▶ _SOURCE EXTRACT_
* * * * * * * * *

Last modified: December 22, 2024
This article is written in: 🇺🇸
Cubic Spline
Cubic spline interpolation is a refined mathematical tool frequently used within numerical analysis. It's an approximation technique that employs piecewise cubic polynomials, collectively forming a cubic spline. These cubic polynomials are specifically engineered to pass through a defined set of data points, hence striking a balance between overly simple (like linear) and overly intricate (like high-degree polynomial) interpolations.
Conceptual Illustration (Not Removing the Plot):
Imagine you have a set of points on a 2D plane. A cubic spline will "thread" through these points, forming a smooth curve that does not exhibit sudden bends or wiggles:
The spline is constructed from piecewise cubic segments that meet at the data points with continuous first and second derivatives, ensuring a visually natural and mathematically smooth interpolation.
Mathematical Formulation
We start with a set of $n+1$ data points:
$$(x_0, y_0), (x_1, y_1), \ldots, (x_n, y_n)$$
with $x_0 < x_1 < \cdots < x_n$.
A cubic spline is a function $S(x)$ defined piecewise on each interval $[x_i, x_{i+1}]$, $i = 0, 1, \ldots, n-1$:
$$S_i(x) = a_i + b_i(x - x_i) + c_i(x - x_i)^2 + d_i(x - x_i)^3$$
where $a_i, b_i, c_i, d_i$ are the unknown coefficients for the cubic polynomial on the interval $[x_i, x_{i+1}]$.
Key Requirements:
I. Interpolation Condition:
Each segment must pass through the given data points:
$$S_i(x_i) = y_i, \quad S_i(x_{i+1}) = y_{i+1}.$$
II. Continuity of the Spline:
The function $S(x)$ must be continuous at the interior points:
$$S_i(x_{i+1}) = S_{i+1}(x_{i+1}).$$
III. Continuity of First Derivative:
The first derivatives of adjacent segments must match:
$$S_i'(x_{i+1}) = S_{i+1}'(x_{i+1}).$$
IV. Continuity of Second Derivative:
Similarly, the second derivatives must also be continuous:
$$S_i''(x_{i+1}) = S_{i+1}''(x_{i+1}).$$
V. Boundary Conditions:
For a natural cubic spline, the second derivatives at the boundaries are set to zero:
$$S_0''(x_0) = 0, \quad S_{n-1}''(x_n) = 0.$$
These conditions lead to a system of linear equations that determine the coefficients $a_i, b_i, c_i,$ and $d_i$.

* * * * * * * * *

▶ _JOB_
Name every key requirement that the cubic spline article lists. Rely solely on the cubic spline article.

▶ _DATA EXTRACT_
* * * * * * * * *

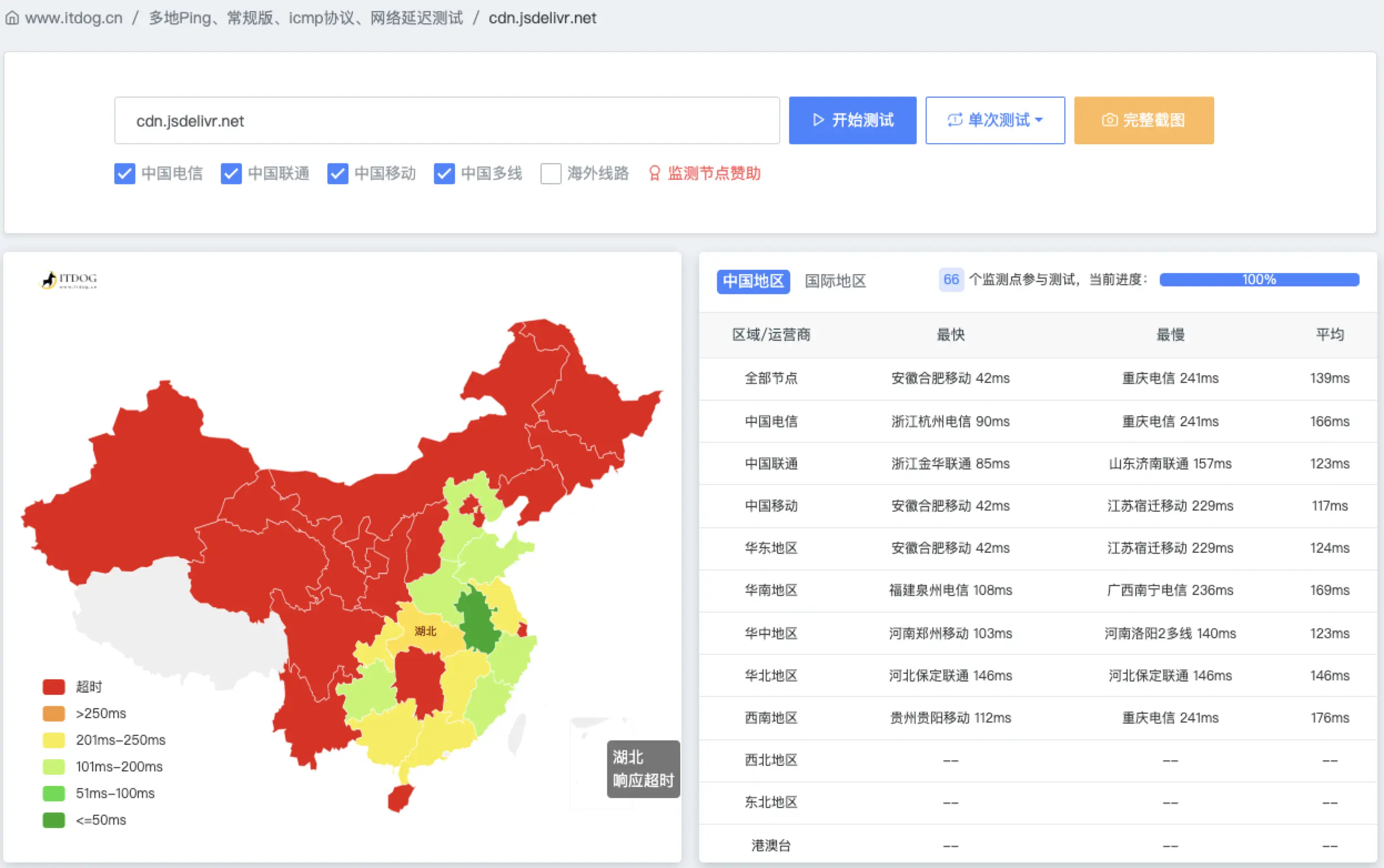The width and height of the screenshot is (1384, 868).
Task: Click the dark green Anhui province
Action: click(x=478, y=623)

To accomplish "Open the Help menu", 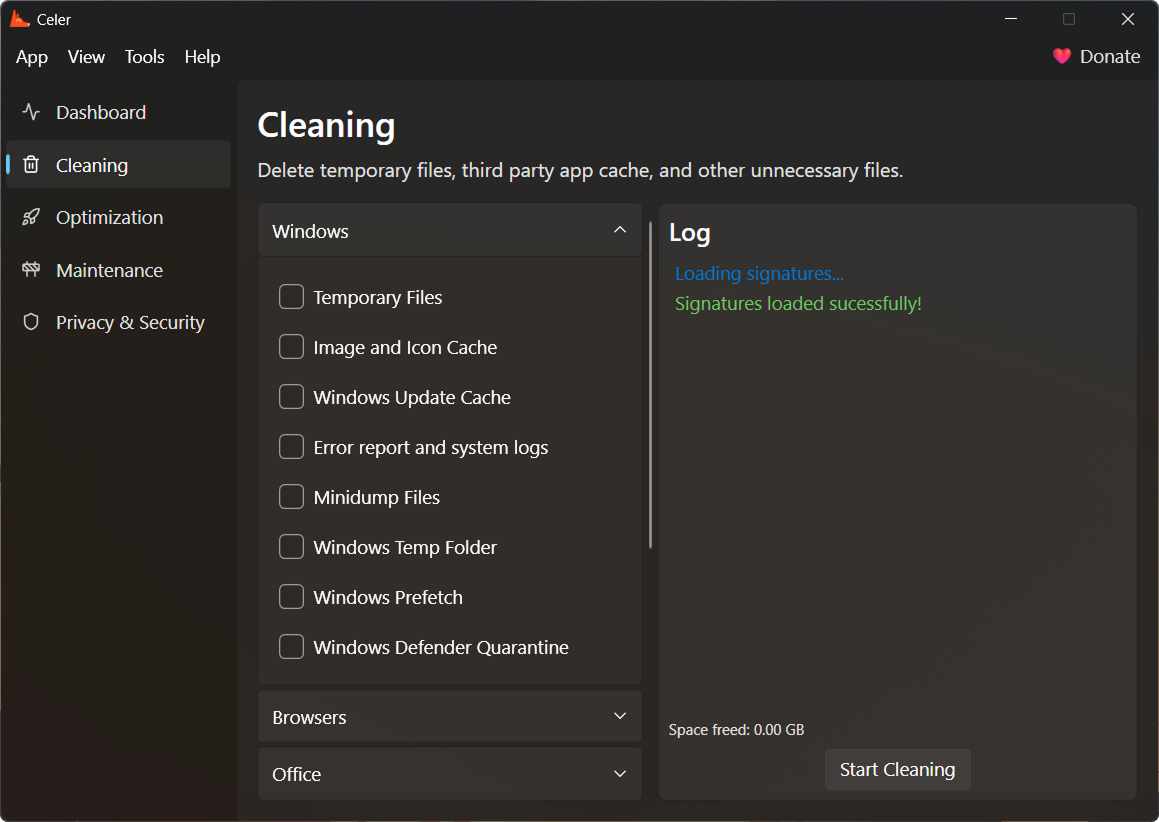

* * * * * * * * *

▶ _SOLUTION TO THE PROBLEM_
- Interpolation Condition
- Continuity of the Spline
- Continuity of First Derivative
- Continuity of Second Derivative
- Boundary Conditions